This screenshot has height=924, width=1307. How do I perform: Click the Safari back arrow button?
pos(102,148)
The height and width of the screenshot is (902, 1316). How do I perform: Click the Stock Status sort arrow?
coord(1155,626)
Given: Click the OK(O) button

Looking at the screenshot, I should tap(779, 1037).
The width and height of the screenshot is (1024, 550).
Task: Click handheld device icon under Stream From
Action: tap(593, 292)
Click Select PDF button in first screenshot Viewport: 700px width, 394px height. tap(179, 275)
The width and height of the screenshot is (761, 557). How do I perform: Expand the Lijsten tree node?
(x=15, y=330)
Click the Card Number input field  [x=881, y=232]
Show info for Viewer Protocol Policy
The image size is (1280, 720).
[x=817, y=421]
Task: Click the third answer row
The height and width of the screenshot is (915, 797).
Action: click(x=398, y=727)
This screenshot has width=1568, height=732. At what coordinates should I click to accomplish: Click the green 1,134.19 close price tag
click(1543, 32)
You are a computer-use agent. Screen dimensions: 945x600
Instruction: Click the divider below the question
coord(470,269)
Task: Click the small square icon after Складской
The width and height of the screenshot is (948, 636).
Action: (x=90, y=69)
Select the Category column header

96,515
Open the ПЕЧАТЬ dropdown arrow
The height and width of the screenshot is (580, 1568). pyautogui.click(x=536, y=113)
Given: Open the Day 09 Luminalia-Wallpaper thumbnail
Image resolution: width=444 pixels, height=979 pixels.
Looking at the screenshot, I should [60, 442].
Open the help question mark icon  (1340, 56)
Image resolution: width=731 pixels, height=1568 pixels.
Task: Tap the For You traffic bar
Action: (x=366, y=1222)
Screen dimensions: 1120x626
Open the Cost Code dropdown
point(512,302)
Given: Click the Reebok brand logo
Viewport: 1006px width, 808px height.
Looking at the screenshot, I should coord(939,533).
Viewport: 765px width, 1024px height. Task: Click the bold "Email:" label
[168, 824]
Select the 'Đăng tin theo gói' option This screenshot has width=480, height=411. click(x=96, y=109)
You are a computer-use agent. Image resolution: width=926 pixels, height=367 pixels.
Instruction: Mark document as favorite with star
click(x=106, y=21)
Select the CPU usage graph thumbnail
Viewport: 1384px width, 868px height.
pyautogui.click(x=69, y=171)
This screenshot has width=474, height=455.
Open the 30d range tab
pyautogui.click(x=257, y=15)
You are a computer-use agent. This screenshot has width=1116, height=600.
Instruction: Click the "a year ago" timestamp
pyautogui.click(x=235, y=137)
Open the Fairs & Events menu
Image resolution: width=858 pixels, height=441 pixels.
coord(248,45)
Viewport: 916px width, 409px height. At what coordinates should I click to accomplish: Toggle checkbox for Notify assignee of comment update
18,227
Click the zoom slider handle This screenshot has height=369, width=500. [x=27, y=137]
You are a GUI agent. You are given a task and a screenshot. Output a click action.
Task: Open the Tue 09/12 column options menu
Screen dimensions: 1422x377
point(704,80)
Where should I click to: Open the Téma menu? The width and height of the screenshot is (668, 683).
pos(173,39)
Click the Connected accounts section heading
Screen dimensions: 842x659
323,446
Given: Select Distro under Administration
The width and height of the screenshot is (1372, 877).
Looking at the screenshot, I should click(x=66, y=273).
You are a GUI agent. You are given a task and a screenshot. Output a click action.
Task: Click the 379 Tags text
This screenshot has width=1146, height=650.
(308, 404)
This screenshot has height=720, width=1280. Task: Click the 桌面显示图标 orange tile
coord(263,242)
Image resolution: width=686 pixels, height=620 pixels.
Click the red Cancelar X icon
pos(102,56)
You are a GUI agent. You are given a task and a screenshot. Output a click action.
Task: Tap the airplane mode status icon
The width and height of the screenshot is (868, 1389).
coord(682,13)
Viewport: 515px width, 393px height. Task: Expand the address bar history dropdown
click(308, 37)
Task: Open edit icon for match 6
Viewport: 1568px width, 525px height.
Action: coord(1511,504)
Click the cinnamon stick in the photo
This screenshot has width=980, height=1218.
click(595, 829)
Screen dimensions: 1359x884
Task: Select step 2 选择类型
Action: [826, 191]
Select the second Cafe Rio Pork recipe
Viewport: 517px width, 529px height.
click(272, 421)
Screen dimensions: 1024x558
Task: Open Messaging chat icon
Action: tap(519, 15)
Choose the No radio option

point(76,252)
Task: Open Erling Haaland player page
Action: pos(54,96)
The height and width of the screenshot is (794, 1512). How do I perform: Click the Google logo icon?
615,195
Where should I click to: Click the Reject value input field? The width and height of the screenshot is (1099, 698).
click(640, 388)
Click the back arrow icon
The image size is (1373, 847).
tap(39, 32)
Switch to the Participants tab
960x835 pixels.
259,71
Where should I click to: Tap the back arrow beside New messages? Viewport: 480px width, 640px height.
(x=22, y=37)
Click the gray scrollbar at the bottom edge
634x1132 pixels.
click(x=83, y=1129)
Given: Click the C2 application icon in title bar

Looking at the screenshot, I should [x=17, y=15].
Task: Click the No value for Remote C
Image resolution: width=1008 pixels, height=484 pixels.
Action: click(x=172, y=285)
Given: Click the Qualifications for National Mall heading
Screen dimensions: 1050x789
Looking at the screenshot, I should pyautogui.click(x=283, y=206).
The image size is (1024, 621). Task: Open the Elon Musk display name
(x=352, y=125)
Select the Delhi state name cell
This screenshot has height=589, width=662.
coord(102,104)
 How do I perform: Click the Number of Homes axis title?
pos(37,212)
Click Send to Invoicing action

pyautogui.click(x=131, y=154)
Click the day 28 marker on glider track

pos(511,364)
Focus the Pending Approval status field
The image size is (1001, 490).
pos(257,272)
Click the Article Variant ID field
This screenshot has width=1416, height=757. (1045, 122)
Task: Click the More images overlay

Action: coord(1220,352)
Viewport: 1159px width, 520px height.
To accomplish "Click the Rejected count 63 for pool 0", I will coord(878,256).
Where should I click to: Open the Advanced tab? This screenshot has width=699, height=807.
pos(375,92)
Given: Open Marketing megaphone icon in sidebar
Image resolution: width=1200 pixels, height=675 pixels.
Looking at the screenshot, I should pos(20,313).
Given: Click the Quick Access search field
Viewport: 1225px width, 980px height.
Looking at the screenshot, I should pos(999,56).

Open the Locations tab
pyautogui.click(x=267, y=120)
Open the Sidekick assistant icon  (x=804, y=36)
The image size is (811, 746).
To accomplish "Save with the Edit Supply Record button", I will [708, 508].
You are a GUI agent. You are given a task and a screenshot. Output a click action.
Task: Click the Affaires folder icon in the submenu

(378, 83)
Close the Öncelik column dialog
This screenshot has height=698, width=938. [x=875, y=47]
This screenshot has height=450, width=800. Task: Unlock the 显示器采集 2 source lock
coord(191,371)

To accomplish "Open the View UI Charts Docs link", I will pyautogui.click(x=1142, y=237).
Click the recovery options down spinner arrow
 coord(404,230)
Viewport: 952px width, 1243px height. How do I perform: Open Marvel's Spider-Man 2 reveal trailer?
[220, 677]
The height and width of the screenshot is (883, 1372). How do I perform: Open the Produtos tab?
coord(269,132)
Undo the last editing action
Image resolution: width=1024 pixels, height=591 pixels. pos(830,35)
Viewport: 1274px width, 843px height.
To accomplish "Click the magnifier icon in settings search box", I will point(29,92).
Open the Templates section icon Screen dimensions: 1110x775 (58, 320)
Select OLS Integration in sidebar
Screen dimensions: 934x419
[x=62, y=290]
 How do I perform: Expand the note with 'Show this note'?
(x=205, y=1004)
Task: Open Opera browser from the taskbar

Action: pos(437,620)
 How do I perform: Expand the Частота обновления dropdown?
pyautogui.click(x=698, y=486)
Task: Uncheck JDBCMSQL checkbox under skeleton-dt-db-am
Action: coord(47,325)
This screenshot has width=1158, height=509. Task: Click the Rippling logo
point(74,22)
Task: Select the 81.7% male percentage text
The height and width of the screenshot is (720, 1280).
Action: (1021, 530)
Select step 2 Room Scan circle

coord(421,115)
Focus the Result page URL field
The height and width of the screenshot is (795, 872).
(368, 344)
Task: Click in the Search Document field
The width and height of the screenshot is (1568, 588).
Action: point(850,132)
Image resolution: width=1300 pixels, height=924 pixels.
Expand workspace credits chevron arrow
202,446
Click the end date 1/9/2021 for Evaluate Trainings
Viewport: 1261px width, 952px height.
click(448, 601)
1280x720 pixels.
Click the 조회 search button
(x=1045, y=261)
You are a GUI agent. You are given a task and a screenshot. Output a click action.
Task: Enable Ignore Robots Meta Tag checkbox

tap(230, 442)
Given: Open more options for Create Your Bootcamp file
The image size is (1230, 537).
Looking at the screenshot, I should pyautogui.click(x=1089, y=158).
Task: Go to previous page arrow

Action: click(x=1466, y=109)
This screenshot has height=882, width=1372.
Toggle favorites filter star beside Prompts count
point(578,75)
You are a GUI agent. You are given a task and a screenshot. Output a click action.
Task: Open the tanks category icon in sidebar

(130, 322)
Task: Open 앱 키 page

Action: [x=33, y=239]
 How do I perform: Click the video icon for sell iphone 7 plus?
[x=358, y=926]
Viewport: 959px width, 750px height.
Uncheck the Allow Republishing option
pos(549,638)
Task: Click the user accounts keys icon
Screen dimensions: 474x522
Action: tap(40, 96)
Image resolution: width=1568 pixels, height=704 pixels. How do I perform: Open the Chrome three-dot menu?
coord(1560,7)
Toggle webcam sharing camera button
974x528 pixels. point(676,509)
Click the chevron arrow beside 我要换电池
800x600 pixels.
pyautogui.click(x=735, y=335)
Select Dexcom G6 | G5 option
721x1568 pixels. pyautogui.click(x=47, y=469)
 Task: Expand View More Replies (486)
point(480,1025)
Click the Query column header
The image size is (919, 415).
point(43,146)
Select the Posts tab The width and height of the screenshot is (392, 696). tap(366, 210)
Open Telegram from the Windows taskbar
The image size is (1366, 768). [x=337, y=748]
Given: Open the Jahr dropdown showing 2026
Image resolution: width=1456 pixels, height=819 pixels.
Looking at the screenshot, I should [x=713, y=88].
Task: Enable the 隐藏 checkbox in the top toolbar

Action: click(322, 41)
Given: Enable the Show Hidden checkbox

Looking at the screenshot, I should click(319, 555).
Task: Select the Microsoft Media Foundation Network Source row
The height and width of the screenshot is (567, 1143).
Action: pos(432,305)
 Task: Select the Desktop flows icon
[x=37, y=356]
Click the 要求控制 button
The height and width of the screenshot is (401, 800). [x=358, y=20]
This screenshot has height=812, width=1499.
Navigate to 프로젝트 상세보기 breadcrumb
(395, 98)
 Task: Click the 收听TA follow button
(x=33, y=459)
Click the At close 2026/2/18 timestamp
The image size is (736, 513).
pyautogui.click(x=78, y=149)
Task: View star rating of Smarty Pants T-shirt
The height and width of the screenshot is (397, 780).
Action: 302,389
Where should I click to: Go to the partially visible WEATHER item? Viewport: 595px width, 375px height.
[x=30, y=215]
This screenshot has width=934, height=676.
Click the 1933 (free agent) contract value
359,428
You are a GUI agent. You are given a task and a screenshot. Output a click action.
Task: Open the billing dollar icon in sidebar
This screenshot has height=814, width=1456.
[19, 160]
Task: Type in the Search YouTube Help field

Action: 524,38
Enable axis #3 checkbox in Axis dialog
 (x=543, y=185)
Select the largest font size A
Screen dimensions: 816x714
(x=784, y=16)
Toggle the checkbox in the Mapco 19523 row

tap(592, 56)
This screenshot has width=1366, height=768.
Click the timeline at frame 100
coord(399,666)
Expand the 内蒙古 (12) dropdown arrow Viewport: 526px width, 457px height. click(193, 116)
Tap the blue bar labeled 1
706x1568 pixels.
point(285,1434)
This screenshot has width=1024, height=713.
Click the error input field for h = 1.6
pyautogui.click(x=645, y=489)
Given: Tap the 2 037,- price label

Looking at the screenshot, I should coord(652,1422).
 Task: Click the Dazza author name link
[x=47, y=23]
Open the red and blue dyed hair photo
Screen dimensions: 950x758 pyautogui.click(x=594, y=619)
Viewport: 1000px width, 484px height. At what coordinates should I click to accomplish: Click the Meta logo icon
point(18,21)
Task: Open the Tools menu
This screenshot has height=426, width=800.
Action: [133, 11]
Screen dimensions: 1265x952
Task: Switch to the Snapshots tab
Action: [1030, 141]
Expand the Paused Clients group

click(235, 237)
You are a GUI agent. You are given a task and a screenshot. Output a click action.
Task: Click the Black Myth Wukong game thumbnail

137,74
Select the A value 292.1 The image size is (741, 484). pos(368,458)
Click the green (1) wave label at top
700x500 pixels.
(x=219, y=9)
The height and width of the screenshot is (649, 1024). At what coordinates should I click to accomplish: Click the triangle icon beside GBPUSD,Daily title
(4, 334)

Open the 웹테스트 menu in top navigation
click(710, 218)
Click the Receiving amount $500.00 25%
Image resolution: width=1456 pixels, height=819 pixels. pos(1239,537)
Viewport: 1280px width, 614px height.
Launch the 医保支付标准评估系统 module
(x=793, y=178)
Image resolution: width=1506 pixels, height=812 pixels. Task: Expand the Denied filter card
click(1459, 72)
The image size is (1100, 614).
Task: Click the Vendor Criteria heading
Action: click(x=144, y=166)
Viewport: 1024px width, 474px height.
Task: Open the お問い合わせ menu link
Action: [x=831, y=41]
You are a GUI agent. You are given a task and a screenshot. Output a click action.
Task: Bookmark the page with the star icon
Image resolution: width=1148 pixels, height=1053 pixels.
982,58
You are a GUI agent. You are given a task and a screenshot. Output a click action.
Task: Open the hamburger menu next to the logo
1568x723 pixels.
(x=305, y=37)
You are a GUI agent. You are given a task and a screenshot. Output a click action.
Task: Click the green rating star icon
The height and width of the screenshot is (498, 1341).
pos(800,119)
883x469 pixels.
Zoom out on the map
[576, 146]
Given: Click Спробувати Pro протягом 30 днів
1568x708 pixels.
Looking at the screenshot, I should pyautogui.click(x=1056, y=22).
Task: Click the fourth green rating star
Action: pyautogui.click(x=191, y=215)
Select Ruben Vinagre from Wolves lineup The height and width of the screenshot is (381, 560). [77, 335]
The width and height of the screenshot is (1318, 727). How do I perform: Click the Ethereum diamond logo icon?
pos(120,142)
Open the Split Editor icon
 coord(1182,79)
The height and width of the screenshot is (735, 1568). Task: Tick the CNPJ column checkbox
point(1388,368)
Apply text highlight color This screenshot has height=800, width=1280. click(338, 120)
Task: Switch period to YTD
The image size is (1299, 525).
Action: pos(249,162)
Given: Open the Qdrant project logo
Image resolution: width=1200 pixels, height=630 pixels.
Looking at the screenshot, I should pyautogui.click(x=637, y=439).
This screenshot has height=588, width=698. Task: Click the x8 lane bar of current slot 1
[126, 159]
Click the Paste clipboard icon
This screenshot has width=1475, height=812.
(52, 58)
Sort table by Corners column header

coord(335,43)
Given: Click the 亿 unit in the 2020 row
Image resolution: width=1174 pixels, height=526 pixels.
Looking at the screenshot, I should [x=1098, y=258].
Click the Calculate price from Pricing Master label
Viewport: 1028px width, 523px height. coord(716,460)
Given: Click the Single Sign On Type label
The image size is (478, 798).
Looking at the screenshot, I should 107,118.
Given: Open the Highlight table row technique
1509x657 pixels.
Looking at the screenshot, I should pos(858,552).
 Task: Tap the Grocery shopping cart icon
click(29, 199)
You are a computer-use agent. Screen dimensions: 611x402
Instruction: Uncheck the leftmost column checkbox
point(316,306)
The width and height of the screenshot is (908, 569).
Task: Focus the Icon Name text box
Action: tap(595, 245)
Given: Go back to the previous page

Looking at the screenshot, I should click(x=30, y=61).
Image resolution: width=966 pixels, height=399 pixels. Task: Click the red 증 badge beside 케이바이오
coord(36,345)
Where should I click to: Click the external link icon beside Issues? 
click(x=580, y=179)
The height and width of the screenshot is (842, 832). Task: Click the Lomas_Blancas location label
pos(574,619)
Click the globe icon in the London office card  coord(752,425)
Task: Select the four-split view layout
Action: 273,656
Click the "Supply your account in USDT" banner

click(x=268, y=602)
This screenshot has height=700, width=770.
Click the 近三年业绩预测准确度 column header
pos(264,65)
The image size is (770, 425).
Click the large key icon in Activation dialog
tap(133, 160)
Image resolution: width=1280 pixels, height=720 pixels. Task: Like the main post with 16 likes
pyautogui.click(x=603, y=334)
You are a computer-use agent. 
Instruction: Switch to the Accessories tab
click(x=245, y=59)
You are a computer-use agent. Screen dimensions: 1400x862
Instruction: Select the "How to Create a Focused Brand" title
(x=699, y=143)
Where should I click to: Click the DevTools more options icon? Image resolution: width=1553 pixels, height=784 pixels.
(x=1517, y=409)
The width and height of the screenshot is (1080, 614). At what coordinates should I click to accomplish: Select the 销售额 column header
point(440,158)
....
- What you should do: Return only the part of the records above that opens with the line containing "Viewport: 1384px width, 868px height." and closes with the line containing "Click the cinnamon stick in the photo", ends included.

- Your response:
Viewport: 1384px width, 868px height.
pyautogui.click(x=69, y=171)
This screenshot has width=474, height=455.
Open the 30d range tab
pyautogui.click(x=257, y=15)
You are a computer-use agent. This screenshot has width=1116, height=600.
Instruction: Click the "a year ago" timestamp
pyautogui.click(x=235, y=137)
Open the Fairs & Events menu
Image resolution: width=858 pixels, height=441 pixels.
coord(248,45)
Viewport: 916px width, 409px height. At what coordinates should I click to accomplish: Toggle checkbox for Notify assignee of comment update
18,227
Click the zoom slider handle This screenshot has height=369, width=500. [x=27, y=137]
You are a GUI agent. You are given a task and a screenshot. Output a click action.
Task: Open the Tue 09/12 column options menu
Screen dimensions: 1422x377
point(704,80)
Where should I click to: Open the Téma menu? The width and height of the screenshot is (668, 683).
pos(173,39)
Click the Connected accounts section heading
Screen dimensions: 842x659
323,446
Given: Select Distro under Administration
The width and height of the screenshot is (1372, 877).
Looking at the screenshot, I should click(x=66, y=273).
You are a GUI agent. You are given a task and a screenshot. Output a click action.
Task: Click the 379 Tags text
This screenshot has width=1146, height=650.
(308, 404)
This screenshot has height=720, width=1280. Task: Click the 桌面显示图标 orange tile
coord(263,242)
Image resolution: width=686 pixels, height=620 pixels.
Click the red Cancelar X icon
pos(102,56)
You are a GUI agent. You are given a task and a screenshot. Output a click action.
Task: Tap the airplane mode status icon
The width and height of the screenshot is (868, 1389).
coord(682,13)
Viewport: 515px width, 393px height. Task: Expand the address bar history dropdown
click(308, 37)
Task: Open edit icon for match 6
Viewport: 1568px width, 525px height.
Action: coord(1511,504)
Click the cinnamon stick in the photo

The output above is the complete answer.